Sur ce, avisant un petit logis propret, accosté d’un courtil plaisant, ceint de claies vertes où s’épanchaient la vigne et le chèvrefeuille, frère Paul se jeta d’un saut dans le jardin, cueillit de ses mains une laitue, s’assurant bien qu’il la tirait de bonne terre.

— Cette fois, s’écria-t-il, nous mangerons des légumes comme Dieu les fait.

Et, entrant dans la maison :

— Tenez, la femme, vous allez nous éplucher bien proprement cette laitue et nous l’étaler gentiment dans un plat. Avez-vous du pain frais ? Et votre vin ? Je le soupçonne : quelque piquette franche ; mais nous y mettrons de l’eau. Dépêchez ; vous servirez le tout sans cérémonie, sous cette tonnelle.
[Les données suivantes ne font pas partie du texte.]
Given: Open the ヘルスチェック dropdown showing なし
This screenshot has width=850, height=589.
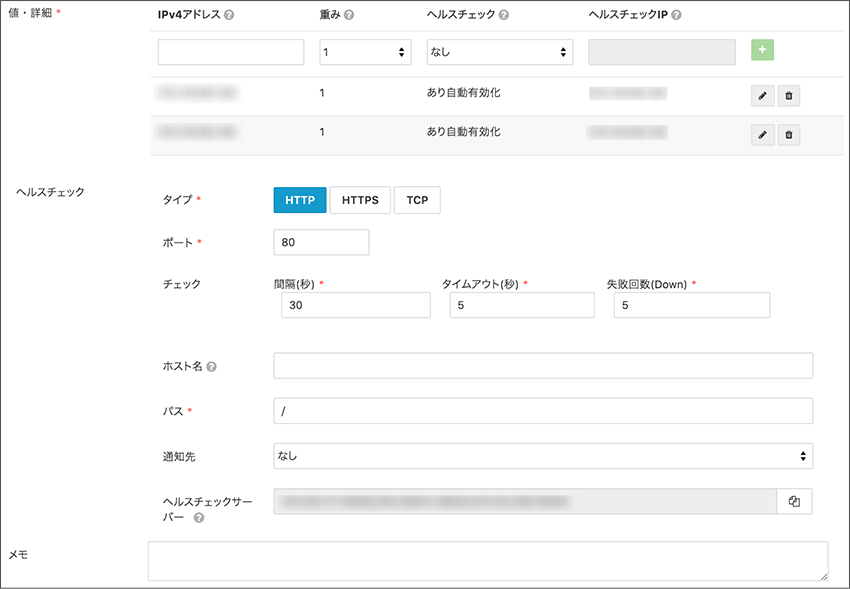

Un pareil régal fut bientôt prêt, et nos gens, mis en appétit par l’exercice, l’air du matin et la vue joyeuse de la campagne, firent honneur au festin. Ils oublièrent même de mettre de l’eau dans le vin, qui n’était que du clairet fort aigre ; mais, selon frère Paul, ce goût naturel valait mieux que tous les vitriols de Dumarsouin. L’oncle Scipion avoua qu’il n’avait pas fait un meilleur repas depuis qu’il avait quitté la Savoie.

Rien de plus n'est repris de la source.